Patrick Maher

Personal information
- Native name: Pádraig Ó Meachair (Irish)
- Nickname: Bonner
- Born: 12 October 1989 (age 36) Ballinasloe, County Galway, Ireland
- Occupation: Army Private
- Height: 1.78 m (5 ft 10 in)

Sport
- Sport: Hurling
- Position: Centre-forward

Club
- Years: Club
- 2007-present: Lorrha–Dorrha

Club titles
- Tipperary titles: 0

College
- Years: College
- Dublin Institute of Technology

College titles
- Fitzgibbon titles: 0

Inter-county*
- Years: County / Apps (scores)
- 2009-2024: Tipperary / 45 (7-26)

Inter-county titles
- Munster titles: 5
- All-Irelands: 3
- NHL: 0
- All Stars: 2
- *Inter County team apps and scores correct as of match played 22 May 2022.

= Patrick Maher (hurler) =

Irish hurler (born 1989)

Patrick "Bonner" Maher (born 12 October 1989) is an Irish hurler. He was part of the Tipperary senior team from 2009 until retiring in 2024.

Maher joined the team straight out of the minor grade during the 2009 championship, however, he didn't become a regular member of the starting fifteen until the following year. Since then he has won three All-Ireland winners' medals (2010, 2016, & 2019) and five Munster winners' medals (2009, 2011, 2012, 2015 & 2016). He has ended up as an All-Ireland runner-up on three occasions (2009, 2011 & 2014). Maher also picked up his first and All-Star for his role in getting Tipperary to the All-Ireland final in 2014 and in 2016 won a second.

==Army career==

Maher was a 3 Star Private in the Irish Army from 2012 to 2022. He survived overseas with the UN in Syria and Golan Heights.

==Playing career==

===Club===

At club level Maher is a one-time county intermediate championship medallist with Lorrha–Dorrha.
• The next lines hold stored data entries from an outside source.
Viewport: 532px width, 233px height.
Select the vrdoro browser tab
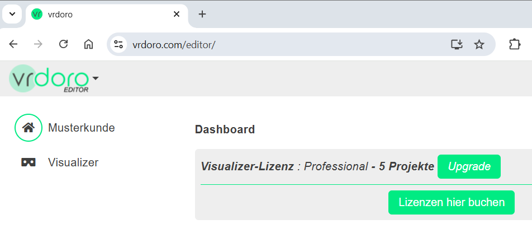(x=101, y=14)
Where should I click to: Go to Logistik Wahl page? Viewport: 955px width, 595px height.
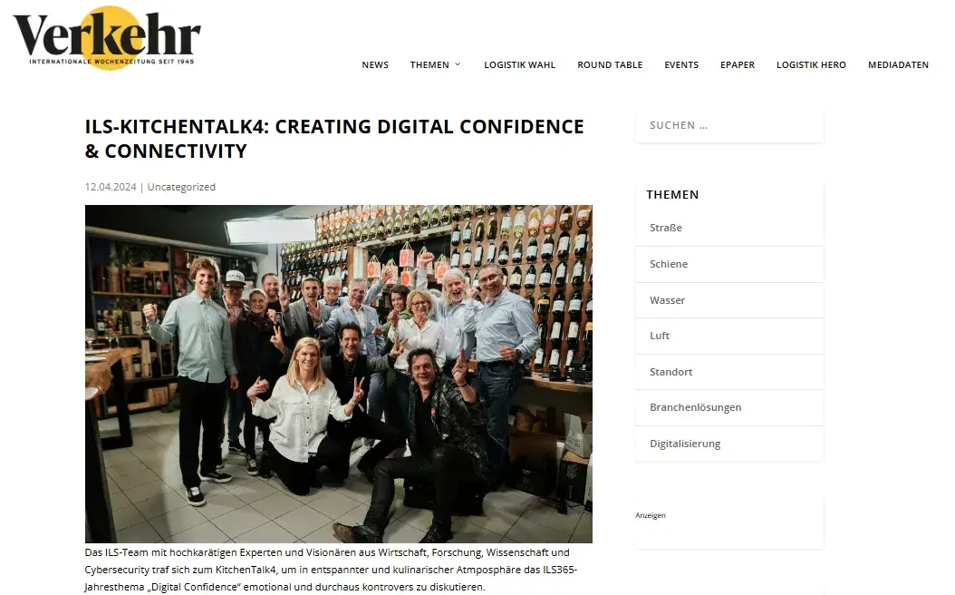pos(519,64)
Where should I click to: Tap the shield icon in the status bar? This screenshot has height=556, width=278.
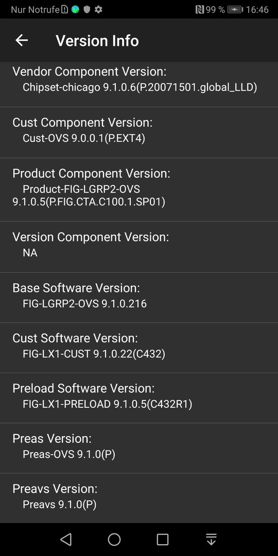87,10
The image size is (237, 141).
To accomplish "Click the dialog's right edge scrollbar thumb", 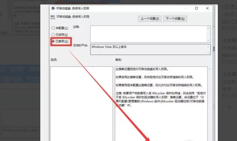I will tap(214, 49).
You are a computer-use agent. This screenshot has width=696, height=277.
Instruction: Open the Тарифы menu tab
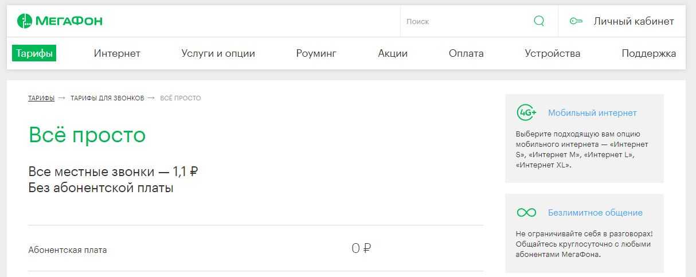point(34,53)
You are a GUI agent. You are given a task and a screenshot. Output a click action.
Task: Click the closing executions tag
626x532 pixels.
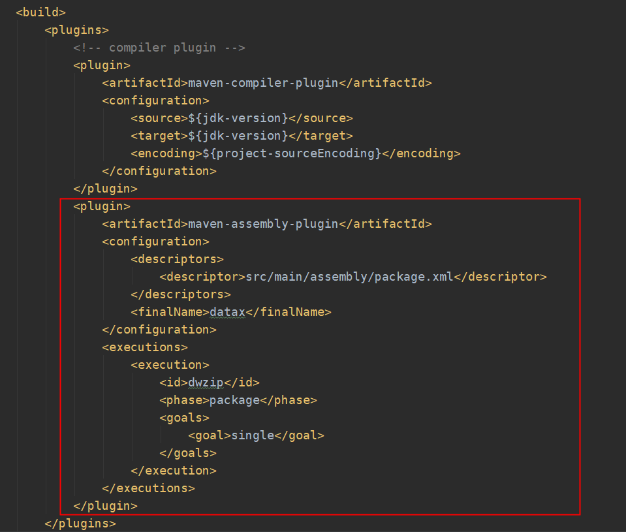(148, 488)
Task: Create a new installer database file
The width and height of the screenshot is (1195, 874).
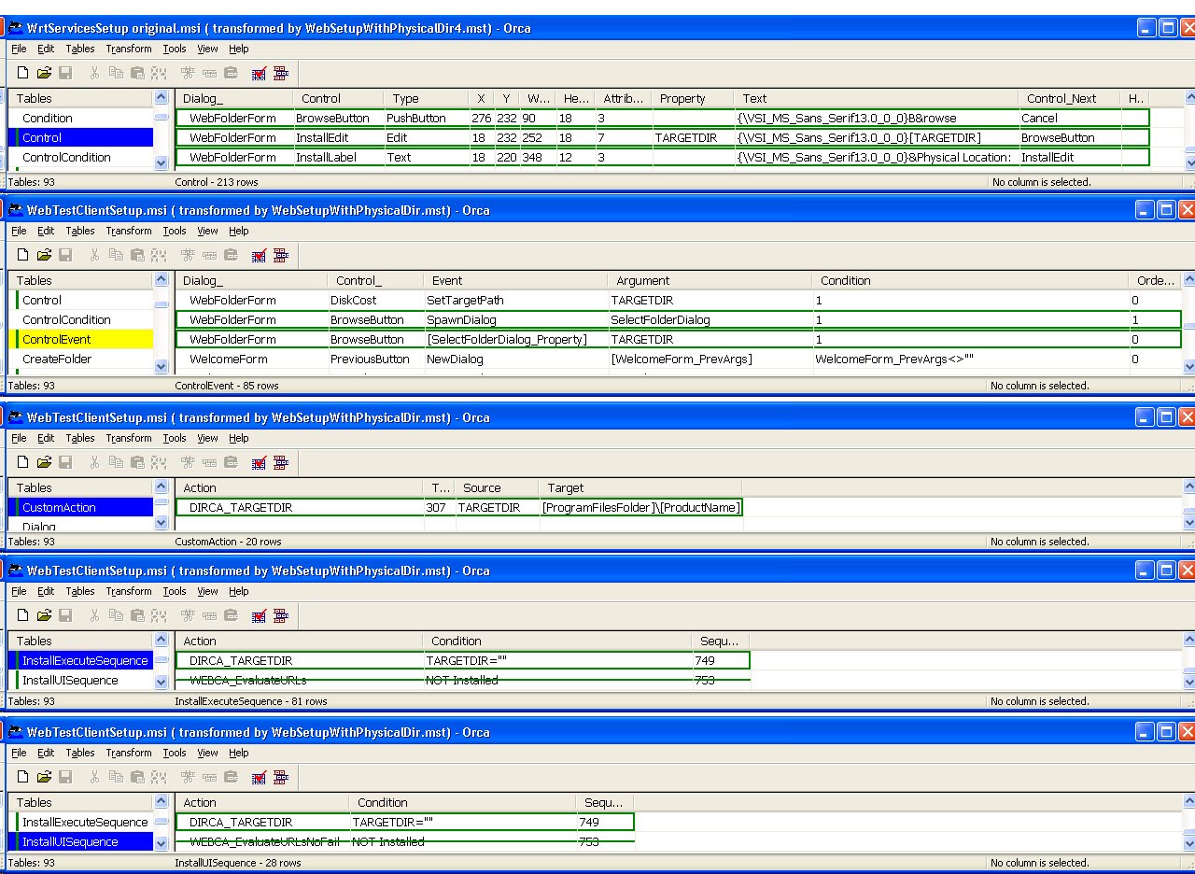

The men from Lower Ormond defeated Moycarkey–Borris from Mid Tipperary in the 2007 County Final on a scoreline of 1-11 to 0-11. Lorrha defeated Ballina in the North Tipperary final en route to the County final that year on a scoreline of 3-9 to 1-13. Maher - who was still only a minor that year - scored a late goal which put Lorrha in a winning position.

===Minor and under-21===

Maher first came to prominence on the inter-county scene as a member of the Tipperary minor team in 2007. He won a Munster medal in this grade that year following an 0-18 to 1-11 defeat of Cork. Tipp subsequently defeated Kilkenny to qualify for the All-Ireland final. Cork, the defeated Munster finalists, provided the opposition and a high-scoring game developed over the course of the hour. At the full-time whistle Tipp were the champions by 3-14 to 2-11 and Maher added an All-Ireland medal to his collection.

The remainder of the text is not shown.